Of course, she had come to see how things stood with him, too. He could already picture her reaction.

“Where is she?” he asked.

“Right outside the tent,” his aide said. He paused while Pied absorbed that information, looking decidedly uncomfortable with having been the one to deliver it. “She is waiting for you to invite her inside. I told her I ought to wake you first.”

She would have woken me differently, had she been given the chance, Pied thought. He could already see her angry face, hear her accusatory voice. He knew what was coming with the certainty that he knew his own name.

“Let’s not keep her waiting,” he said.

He stood up, straightened his clothes, and nodded. Drum gave him a sympathetic look and ducked back outside. Alone, Pied stood staring at the tent flap, trying to compose himself, to think through what he knew he had to say.

Then the flap stirred and parted, and she stepped through, golden light trailing off her gilt-edged dress, her pale amber skin, and her long blond hair. She was so beautiful that it took his breath away, just as it always did, leaving him wishing for things that he suddenly knew he would never have. The revelation left him shocked. Arling was a Queen; she was always meant to be a Queen. To think that he had ever thought there could be anything permanent between them was a fantasy he had indulged with not the slightest consideration for reality.

“Hello, Pied,” she greeted, coming up and offering her hand.

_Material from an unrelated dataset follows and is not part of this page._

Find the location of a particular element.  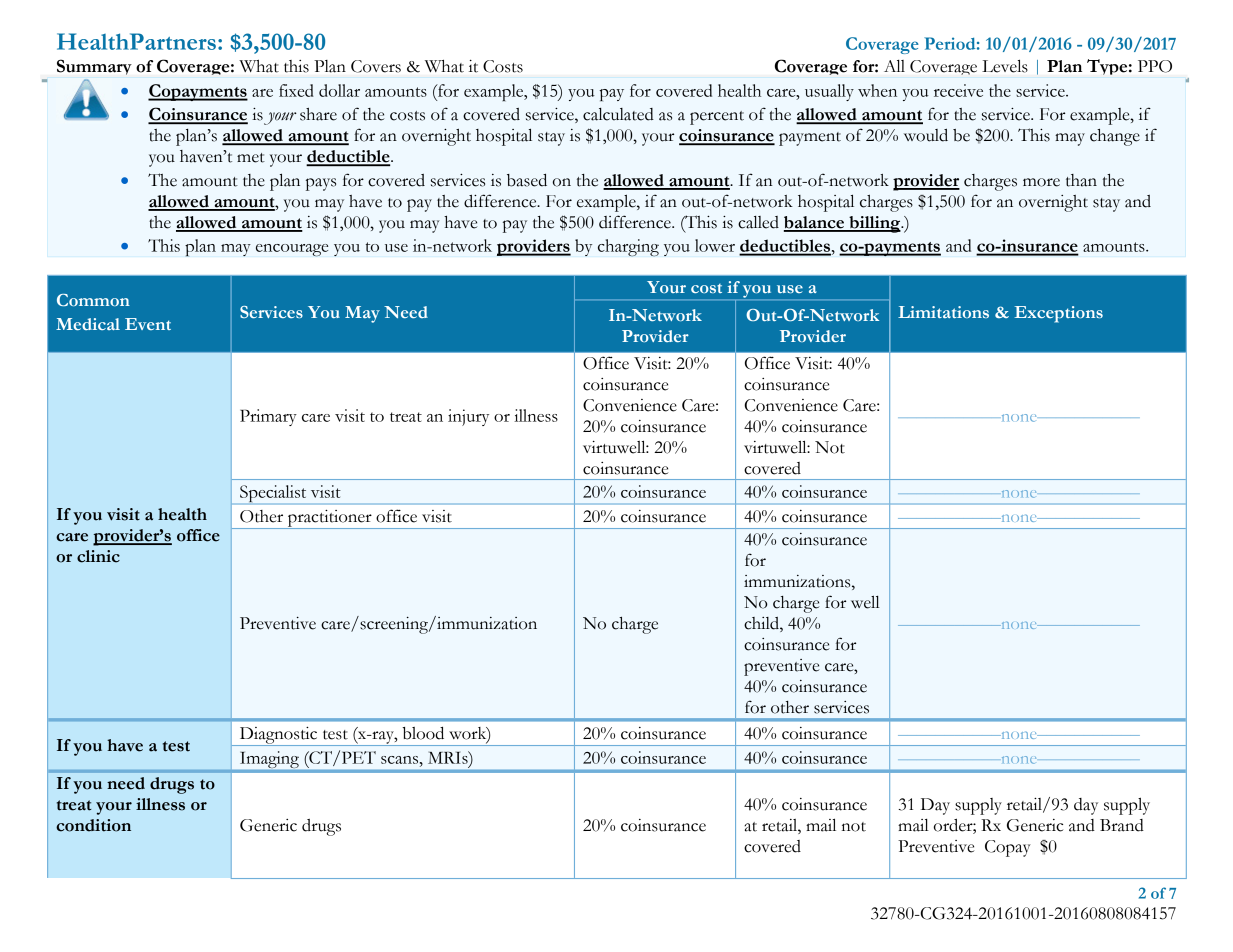

fixed is located at coordinates (296, 90).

He bent to kiss it, bowing deeply out of protocol and deference. “My lady.”

She stared at him for a moment, saying nothing. Then she clasped her hands in front of her and lifted her chin slightly, a curiously commanding gesture. “What do you have to say for yourself, Pied?”

He shook his head. “Nothing.”

“Nothing? I was hoping you could do better than that. I don’t know why, though. Nothing?” She gave him a glacial stare. “When I heard what had happened to Kiris and Wencling, I would have killed you if you had been within striking distance. I would have done so without a second thought. My sons, Pied. You were given responsibility for them.”

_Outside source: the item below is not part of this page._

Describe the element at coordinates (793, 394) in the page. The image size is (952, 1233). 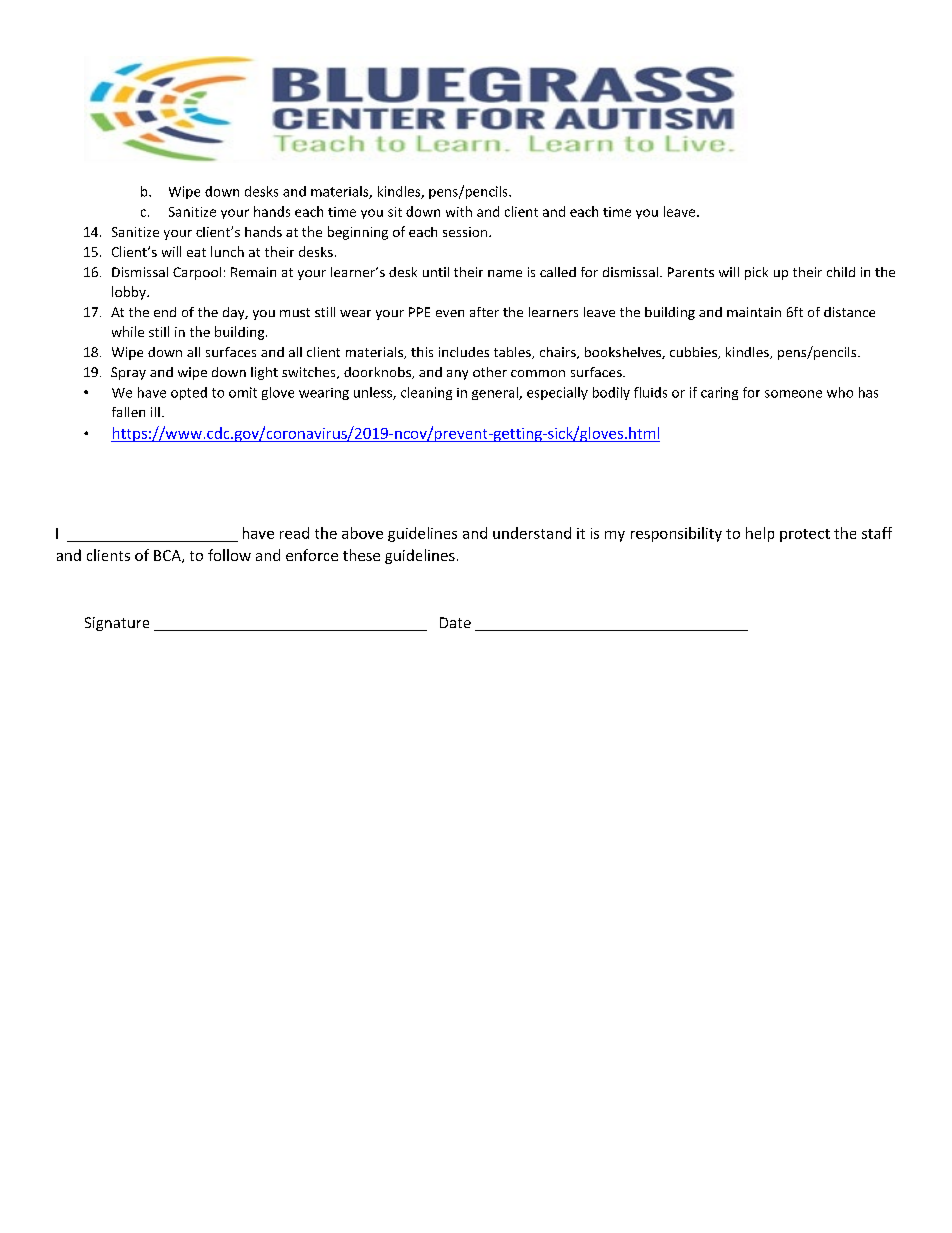
I see `someone` at that location.
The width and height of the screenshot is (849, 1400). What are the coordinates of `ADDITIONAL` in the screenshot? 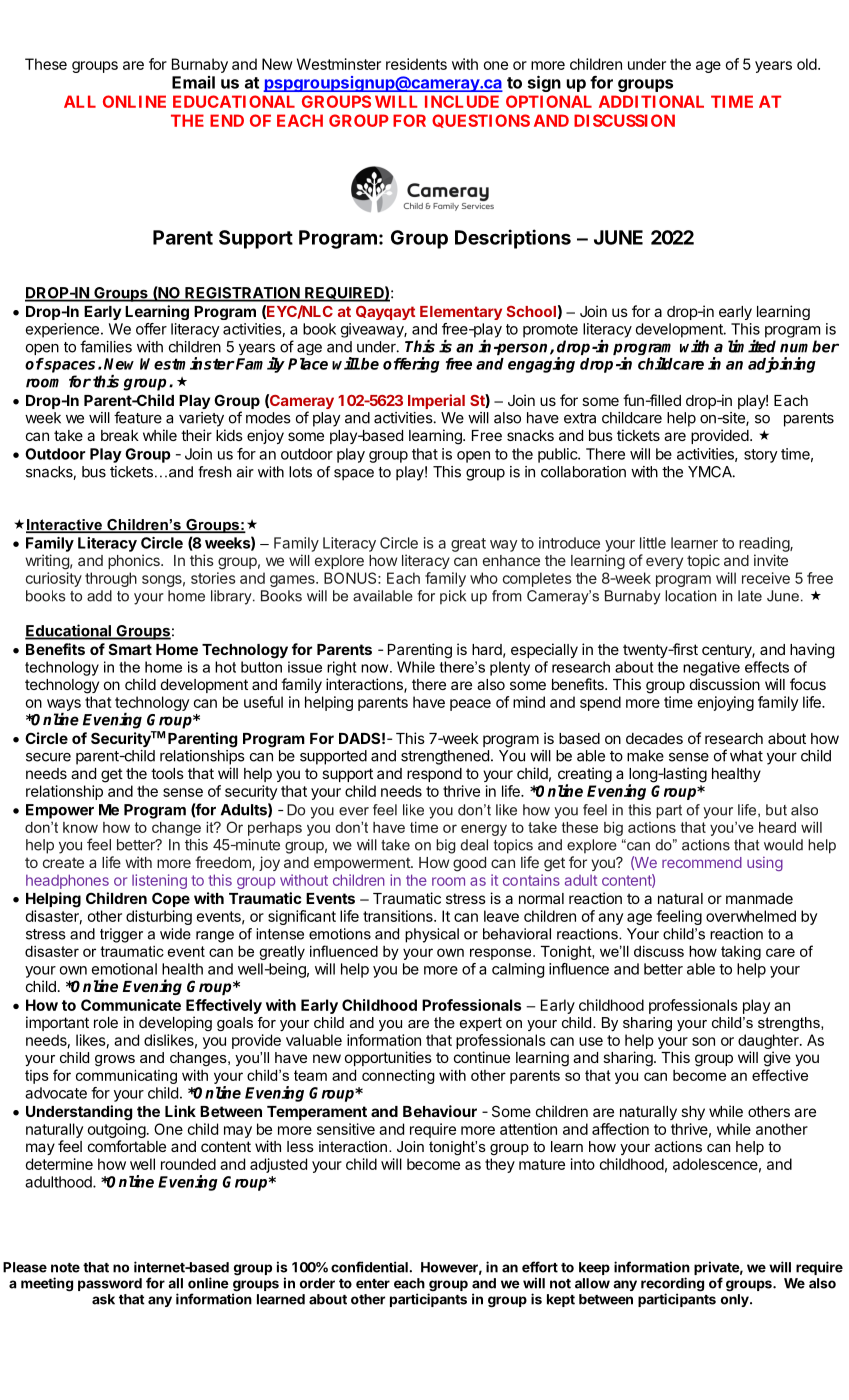 It's located at (651, 101).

“I know,” he said. “I failed you.”

“You failed me. You failed them. You failed your King. And you failed yourself.” She paused. “I am angry with you still. Furious. But not for the same reasons as before. Do you know why?”

He shook his head, feeling foolish and slow-witted.

“Because Drumundoon told me what you have apparently failed to tell anyone else. Not that he wanted to, but I see more things than I am given credit for. When he told me my sons and husband were dead and the Elven fleet was destroyed, I asked what had happened to you. He told me you were alive. He told me you had rallied the survivors and achieved a decisive victory against the Federation force sent to crush what remained of our scattered units. He was quite proud of you. He was quick to tell me that without your presence, the Federation might well have succeeded in destroying the entire army.”

She paused, studying his face. “I asked him how it was that you were in command of the Elven army. If my husband and sons were dead, why you were still alive? I asked why, as Captain of the Home Guard and protector of the King and his family, you hadn’t died with them. How could that possibly be?”

He nodded. “So he told you Kellen dismissed me from his service just before he set out.”